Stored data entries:
>>>>>

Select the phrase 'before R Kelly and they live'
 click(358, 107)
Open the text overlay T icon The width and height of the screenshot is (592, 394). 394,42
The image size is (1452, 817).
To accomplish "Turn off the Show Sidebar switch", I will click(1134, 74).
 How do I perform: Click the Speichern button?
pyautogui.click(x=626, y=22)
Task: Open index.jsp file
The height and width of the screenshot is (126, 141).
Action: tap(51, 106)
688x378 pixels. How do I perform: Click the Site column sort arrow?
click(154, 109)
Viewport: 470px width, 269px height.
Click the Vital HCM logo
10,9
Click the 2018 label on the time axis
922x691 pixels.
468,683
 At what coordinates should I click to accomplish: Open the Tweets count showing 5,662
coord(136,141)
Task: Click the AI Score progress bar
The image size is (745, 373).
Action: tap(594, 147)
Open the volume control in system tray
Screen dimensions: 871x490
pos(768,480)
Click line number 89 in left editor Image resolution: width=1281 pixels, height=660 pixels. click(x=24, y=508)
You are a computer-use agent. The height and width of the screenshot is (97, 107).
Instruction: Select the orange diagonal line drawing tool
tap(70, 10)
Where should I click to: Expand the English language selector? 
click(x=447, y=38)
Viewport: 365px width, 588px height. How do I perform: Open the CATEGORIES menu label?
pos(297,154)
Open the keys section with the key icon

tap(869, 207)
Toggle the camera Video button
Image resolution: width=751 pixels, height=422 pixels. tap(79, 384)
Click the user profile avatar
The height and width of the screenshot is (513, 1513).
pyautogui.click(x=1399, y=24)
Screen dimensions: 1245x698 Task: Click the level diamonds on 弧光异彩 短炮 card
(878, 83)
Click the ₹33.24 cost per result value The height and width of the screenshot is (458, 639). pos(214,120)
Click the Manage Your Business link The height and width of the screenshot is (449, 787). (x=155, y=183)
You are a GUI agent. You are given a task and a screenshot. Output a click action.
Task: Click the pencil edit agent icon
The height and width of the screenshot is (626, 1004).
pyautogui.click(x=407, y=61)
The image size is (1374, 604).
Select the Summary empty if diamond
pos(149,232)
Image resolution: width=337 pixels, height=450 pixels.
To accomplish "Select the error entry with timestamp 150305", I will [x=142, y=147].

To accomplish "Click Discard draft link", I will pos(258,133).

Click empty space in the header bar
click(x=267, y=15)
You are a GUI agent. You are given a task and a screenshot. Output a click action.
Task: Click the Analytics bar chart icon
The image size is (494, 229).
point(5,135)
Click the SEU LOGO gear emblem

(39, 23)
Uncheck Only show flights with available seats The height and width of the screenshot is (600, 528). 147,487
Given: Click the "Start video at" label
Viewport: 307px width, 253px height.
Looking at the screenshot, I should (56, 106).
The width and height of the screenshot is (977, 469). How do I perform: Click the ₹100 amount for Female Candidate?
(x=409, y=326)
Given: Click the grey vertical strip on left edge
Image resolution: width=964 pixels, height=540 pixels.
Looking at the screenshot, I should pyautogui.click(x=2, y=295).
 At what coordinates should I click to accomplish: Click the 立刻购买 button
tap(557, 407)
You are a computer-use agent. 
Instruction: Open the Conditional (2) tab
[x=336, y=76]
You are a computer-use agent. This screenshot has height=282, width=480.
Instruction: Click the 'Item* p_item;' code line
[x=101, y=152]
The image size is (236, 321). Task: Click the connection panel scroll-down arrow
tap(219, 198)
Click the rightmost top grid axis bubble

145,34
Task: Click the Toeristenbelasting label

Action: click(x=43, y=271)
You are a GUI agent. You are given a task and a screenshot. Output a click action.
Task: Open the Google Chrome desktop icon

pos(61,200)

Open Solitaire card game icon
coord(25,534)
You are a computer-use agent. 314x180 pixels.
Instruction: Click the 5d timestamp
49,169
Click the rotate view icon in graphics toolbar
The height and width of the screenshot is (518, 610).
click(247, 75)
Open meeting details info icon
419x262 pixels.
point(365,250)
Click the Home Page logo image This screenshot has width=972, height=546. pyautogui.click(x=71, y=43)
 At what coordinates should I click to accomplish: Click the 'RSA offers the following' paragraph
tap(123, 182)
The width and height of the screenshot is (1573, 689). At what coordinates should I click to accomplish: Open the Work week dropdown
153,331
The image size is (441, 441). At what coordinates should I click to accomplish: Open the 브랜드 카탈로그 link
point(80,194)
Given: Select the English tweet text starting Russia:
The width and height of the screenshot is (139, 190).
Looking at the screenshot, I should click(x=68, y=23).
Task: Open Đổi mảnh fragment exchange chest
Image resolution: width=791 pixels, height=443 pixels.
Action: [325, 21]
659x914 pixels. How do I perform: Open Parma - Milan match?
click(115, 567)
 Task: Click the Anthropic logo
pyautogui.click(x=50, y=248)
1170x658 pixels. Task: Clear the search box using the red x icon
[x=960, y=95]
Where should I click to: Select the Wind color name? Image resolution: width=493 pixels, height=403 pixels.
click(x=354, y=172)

<<<<<

From the entries above, collect every line with the string "will" in it.

To accomplish "Turn off the Show Sidebar switch", I will click(1134, 74).
To accomplish "Select the error entry with timestamp 150305", I will [x=142, y=147].
To accomplish "Click Discard draft link", I will pos(258,133).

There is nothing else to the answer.